The coefficients give us the ingredients necessary to superimpose the linear model over the original scatter chart to show scale.
ggplot(data = train_data) +
geom_point(mapping = aes(x = carat, y = price),
color = 'steelblue', alpha = 0.1) +
geom_abline(intercept = model$finalModel$coefficients[[1]],
slope = model$finalModel$coefficients[[2]],
color = 'dark orange', size = 1.5)
labs(x = "Diamond Size (carats)", y = "Diamond Price (dollars)") +
theme_minimal()
## NULL
Testing the Model To test the model, we will make predictions from the testing data using the model we just built.

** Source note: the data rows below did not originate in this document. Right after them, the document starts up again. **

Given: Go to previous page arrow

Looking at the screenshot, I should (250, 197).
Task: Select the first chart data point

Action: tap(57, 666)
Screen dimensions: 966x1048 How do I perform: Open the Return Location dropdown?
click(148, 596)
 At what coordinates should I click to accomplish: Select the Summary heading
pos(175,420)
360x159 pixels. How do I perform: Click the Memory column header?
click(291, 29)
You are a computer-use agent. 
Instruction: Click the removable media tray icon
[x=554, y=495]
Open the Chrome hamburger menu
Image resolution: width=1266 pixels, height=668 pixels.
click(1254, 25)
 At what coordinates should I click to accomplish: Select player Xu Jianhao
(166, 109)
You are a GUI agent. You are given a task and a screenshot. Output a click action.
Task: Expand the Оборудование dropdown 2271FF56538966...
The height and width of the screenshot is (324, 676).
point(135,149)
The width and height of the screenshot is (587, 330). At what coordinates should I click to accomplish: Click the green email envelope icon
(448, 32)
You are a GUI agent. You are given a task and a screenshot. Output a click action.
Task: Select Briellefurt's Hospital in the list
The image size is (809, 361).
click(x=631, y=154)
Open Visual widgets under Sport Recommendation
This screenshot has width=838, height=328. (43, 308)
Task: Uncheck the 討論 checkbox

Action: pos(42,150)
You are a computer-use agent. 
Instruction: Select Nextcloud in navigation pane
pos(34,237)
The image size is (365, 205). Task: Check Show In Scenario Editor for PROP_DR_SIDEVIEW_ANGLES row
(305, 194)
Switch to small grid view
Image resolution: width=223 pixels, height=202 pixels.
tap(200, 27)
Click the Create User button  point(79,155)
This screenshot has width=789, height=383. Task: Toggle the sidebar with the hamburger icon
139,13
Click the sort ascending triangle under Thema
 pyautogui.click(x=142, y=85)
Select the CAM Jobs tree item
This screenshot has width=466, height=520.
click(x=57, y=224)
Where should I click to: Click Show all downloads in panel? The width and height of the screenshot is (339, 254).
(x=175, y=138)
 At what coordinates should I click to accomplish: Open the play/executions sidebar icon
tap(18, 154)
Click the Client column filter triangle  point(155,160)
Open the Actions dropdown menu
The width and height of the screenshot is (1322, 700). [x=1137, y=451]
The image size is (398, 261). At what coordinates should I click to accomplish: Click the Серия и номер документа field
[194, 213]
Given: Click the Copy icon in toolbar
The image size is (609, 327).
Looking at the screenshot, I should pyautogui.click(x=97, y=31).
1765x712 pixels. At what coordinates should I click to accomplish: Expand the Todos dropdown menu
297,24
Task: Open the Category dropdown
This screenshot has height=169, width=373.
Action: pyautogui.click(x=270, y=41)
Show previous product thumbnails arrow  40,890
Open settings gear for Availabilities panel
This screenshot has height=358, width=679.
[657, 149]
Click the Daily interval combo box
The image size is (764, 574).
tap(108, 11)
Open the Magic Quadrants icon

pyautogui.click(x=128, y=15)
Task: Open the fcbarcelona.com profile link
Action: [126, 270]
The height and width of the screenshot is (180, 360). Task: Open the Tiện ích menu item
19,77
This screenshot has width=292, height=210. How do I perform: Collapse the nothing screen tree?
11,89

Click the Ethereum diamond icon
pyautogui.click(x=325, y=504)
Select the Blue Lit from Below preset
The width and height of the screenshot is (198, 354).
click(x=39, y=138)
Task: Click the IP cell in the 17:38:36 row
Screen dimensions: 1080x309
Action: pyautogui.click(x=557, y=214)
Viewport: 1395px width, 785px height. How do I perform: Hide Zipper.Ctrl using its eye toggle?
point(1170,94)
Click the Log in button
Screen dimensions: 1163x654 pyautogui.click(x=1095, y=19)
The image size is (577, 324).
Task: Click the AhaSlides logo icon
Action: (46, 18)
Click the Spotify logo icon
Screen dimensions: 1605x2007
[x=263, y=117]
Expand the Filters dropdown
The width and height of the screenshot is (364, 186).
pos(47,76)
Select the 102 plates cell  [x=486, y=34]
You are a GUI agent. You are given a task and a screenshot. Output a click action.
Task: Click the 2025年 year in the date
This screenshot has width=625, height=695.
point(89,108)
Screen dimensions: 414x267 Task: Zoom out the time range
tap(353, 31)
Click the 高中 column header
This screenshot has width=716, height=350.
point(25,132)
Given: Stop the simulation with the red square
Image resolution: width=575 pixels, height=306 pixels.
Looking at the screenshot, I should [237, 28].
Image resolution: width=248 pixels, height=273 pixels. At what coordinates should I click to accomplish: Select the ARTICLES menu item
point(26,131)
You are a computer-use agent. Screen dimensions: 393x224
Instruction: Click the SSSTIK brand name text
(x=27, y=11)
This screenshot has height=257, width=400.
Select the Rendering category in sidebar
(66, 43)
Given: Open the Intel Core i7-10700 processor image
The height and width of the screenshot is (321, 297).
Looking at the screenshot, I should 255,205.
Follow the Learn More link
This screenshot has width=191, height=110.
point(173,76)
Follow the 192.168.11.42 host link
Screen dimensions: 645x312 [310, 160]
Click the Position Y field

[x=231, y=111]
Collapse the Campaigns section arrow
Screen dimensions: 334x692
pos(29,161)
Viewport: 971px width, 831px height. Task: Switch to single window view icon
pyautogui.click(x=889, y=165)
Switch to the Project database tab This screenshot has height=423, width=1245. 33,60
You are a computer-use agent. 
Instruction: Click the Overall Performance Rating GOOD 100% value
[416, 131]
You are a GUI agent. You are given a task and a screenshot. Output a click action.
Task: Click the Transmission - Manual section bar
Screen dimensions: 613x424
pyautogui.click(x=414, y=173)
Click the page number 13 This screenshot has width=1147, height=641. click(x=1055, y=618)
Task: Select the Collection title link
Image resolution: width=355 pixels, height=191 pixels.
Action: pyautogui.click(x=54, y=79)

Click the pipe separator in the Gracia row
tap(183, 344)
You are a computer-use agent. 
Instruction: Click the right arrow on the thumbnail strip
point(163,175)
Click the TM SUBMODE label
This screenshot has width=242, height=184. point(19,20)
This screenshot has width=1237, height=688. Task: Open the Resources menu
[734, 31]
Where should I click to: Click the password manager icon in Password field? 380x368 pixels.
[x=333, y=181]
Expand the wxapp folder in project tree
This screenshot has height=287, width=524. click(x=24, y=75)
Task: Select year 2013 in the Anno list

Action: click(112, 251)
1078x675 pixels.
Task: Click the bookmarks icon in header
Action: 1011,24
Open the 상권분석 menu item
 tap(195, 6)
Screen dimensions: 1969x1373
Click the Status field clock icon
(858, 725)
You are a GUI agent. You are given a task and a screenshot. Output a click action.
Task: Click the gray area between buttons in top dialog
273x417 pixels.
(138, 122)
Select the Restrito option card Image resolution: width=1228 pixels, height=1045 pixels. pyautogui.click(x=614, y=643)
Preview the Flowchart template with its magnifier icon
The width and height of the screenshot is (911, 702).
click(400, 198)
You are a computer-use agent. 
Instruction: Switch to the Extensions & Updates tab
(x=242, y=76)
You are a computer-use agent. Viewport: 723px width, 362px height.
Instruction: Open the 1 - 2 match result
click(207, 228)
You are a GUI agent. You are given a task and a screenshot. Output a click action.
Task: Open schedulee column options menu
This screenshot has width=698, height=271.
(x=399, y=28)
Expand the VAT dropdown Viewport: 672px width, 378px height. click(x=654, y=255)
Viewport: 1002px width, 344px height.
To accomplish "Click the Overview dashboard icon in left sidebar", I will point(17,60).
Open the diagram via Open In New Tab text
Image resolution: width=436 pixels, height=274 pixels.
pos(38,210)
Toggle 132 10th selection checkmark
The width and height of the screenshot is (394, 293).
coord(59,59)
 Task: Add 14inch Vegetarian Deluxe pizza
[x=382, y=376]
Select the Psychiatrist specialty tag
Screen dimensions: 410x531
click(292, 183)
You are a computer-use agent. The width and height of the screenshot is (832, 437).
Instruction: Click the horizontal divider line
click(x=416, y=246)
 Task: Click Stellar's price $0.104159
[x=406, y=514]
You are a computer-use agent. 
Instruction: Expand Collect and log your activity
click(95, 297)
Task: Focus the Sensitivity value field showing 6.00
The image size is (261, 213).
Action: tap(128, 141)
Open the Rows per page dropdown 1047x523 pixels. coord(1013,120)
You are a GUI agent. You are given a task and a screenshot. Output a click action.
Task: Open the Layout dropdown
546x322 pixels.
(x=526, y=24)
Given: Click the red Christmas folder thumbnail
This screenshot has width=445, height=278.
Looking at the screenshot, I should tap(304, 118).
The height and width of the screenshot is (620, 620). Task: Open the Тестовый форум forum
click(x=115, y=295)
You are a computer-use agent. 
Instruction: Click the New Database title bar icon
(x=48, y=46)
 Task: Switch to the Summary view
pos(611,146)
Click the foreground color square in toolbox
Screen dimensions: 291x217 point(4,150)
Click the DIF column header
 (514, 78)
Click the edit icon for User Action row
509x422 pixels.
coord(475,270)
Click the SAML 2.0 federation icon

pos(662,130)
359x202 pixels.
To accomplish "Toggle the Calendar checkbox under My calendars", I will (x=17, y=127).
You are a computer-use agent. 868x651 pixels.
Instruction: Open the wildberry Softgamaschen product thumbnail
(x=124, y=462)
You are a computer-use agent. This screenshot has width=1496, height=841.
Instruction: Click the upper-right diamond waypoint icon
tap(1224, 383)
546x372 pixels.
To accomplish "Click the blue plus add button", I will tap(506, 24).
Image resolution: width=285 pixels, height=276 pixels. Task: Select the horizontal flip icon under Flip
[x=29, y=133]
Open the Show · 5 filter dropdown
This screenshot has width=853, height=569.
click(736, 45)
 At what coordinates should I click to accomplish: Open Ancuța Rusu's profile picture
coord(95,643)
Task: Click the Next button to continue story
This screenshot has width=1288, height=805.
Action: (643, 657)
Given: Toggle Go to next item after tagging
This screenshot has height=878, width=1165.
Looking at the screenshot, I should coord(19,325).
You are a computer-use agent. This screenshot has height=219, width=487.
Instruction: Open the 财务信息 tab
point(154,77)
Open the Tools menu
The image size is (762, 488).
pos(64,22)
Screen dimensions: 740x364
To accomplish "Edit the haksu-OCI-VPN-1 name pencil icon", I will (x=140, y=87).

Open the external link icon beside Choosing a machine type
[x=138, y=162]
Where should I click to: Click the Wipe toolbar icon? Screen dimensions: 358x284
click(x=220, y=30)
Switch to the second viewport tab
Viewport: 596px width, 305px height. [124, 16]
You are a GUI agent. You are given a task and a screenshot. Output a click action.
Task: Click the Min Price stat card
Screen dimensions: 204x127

We’ll inspect the first few to make sure the data type is as expected.
pred <- as.vector(predict(model, features_test))
head(pred)
## [1] -470.25027 72.97288 72.97288 72.97288 72.97288 -470.25027
Next we will attach this vector of the results to the test data so we can compare them to the actuals. We will compute the error, absolute error, and squared error.
test_data <- test_data %>%
select(carat, price) %>%
mutate(model_pred = pred) %>%
mutate(error = (pred - price),
abs_error = abs(pred - price),
sq_error = (pred - price) ^ 2)
test_data
## # A tibble: 13,484 x 6
## carat price model_pred error abs_error sq_error
## <dbl> <int> <dbl> <dbl> <dbl> <dbl>
## 1 0.230 327 -470. -797. 797. 635608.
## 2 0.300 339 73.0 -266. 266. 70770.
## 3 0.300 351 73.0 -278. 278. 77299.
## 4 0.300 351 73.0 -278. 278. 77299.
## 5 0.300 351 73.0 -278. 278. 77299.
## 6 0.230 354 -470. -824. 824. 679389.
## 7 0.240 355 -393. -748. 748. 558976.
## 8 0.230 402 -470. -872. 872. 760821.
## 9 0.230 402 -470. -872. 872. 760821.
## 10 0.330 403 306. -97.2 97.2 9451.
## # ... with 13,474 more rows
Evaluation First we will plot our model compared to our test data to get a visual sense of similarity.
ggplot(data = test_data) +
geom_point(mapping = aes(x = carat, y = price),
color = 'steelblue', alpha = 0.1) +
geom_abline(intercept = model$finalModel$coefficients[[1]],
slope = model$finalModel$coefficients[[2]],
color = 'dark orange', size = 1.5)
labs(x = "Diamond Size (carats)", y = "Diamond Price (dollars)") +
theme_minimal()
## NULL
While the results themselves look as expected, we can show a histogram of the errors to better hone in on the extend our model performed well.
ggplot(data = test_data) +
geom_histogram(mapping = aes(x = error), bins = 50,
fill = 'steelblue') +
labs(x = "Diamond Price Error", y = "Frequqncy of error per bin") +
theme_minimal()
Since we are not specifically concerned with whether our model guessed incorrectly by a positive or negative value, concentrating on the absolute error will give a us more pure picture of the landscape.
ggplot(data = test_data) +
geom_histogram(mapping = aes(x = abs_error), bins = 50,
fill = 'dark blue') +
labs(x = "Diamond Price Error", y = "Frequqncy of error per bin") +
theme_minimal()
Conclusion While a seemingly large amount of randomness can be accounted for only within the mass size of a diamond, there is a considerable amount of the price that is not directly attributable to this factor. Given other elements of a diamond (such as its cut, its clarity, its specific dimensions, and its color rating), a minority of the remaining value may be attributable to these elements. Further analysis would determine if this was so and to what degree.